The Court majority reasoned that requiring students to yield up their urine for examination as a prerequisite to participating in extracurricular activities would serve as a deterrent to drug use. It reasoned that students who seek to join the debate team, write for the student newspaper, play in the marching band, or participate in any other after school activities would be dissuaded from using drugs knowing that their urine would be tested. While some students may indeed be deterred from using drugs, the conventional wisdom (supported by empirical data) is that students who participate in extracurricular activities are some of the least likely to use drugs. Noting this, Justice Ruth Bader Ginsburg, whose dissenting opinion was joined by Justices John Paul Stevens, Sandra Day O'Connor, and David Souter, harshly condemned random testing of such students and describes it as "unreasonable, capricious and even perverse." Even when applied to students who do use drugs, the Court's decision merely makes matters worse.

The federal government has tried everything from threatening imprisonment to yanking student loans to spending hundreds of millions of dollars on "just say no" advertisements, and still some students continue to experiment with marijuana and other drugs. Like it or not, some students will use illegal drugs before graduating from high school, just as some students will have sex. Perhaps it's time to rethink the wisdom of declaring a "war on drugs" and adopt instead a realistic and effective strategy more akin to safe-sex education.

Ultimately, if a student does choose to experiment with an illegal drug (or a legal drug like alcohol), I suspect that many parents, like myself, would prefer that their child be taught the skills necessary to survive the experiment with as little harm as possible to self or others. The Drug Abuse Resistance Education (DARE) program--the nation's primary "drug education" curriculum--is taught by police officers, not drug experts, and is centered on intimidation and threats of criminal prosecution rather than on harm reduction. Random, suspicious urine testing fits the same tired mold.

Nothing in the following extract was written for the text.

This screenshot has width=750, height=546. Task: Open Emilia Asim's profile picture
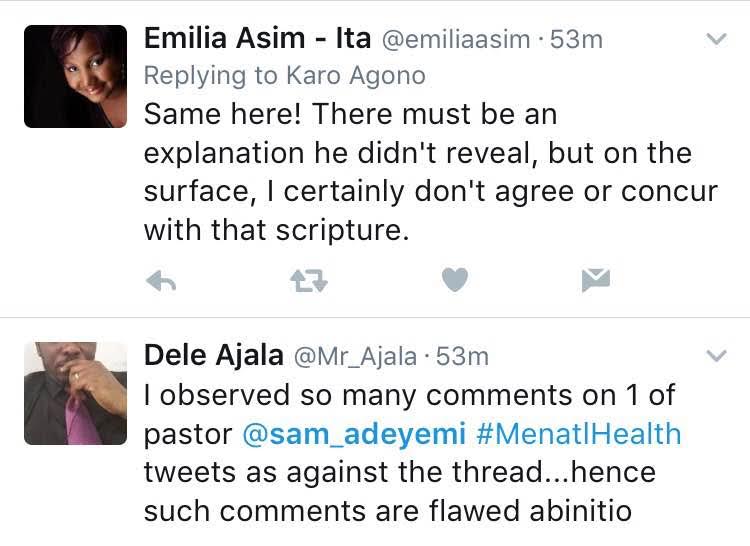(75, 76)
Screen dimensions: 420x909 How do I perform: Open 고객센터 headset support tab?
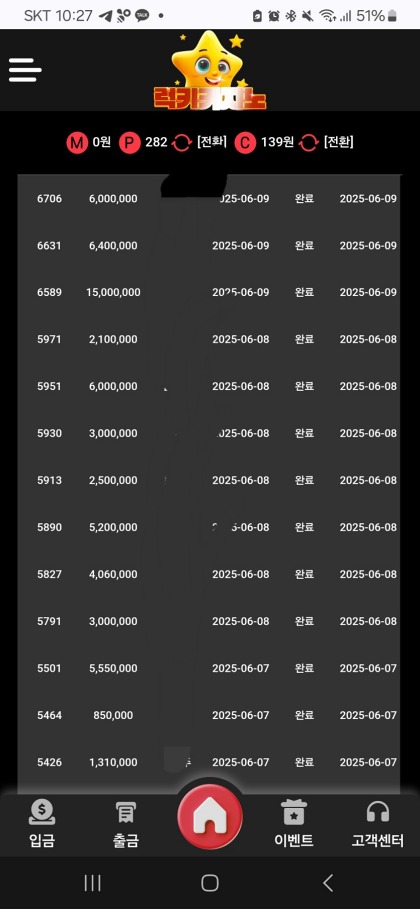[x=378, y=823]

Among the significant gaps in the majority's reasoning is its failure to consider the individual and social ramifications of deterring any student (whether or not they use drugs) from participating in after school activities. Students who on principle prefer to keep their bodily fluids to themselves or who consider urine testing to be a gross invasion of privacy will be dissuaded from participating in after school activities altogether. Similarly, students who do use drugs and who either test positive or forego the test for fear of what it might reveal will be banned from after-school activities and thus left to their own devices.

Extracurricular programs are valued for producing "well-rounded" students. Many adults look back on their extramural activities as some of the most educational, enriching, and formative experiences of their young lives. Extracurricular programs build citizenship, and for many universities participation in after-school clubs and academic teams is a decisive admissions criterion. Whether or not students use drugs, it makes no sense to bar them from the very activities that build citizenship and help prepare them for leadership roles in the workforce, or help them get into college. In other words, a policy that deters students or bans them outright from participating in extracurricular activities isn't just bad for students, it's bad for society.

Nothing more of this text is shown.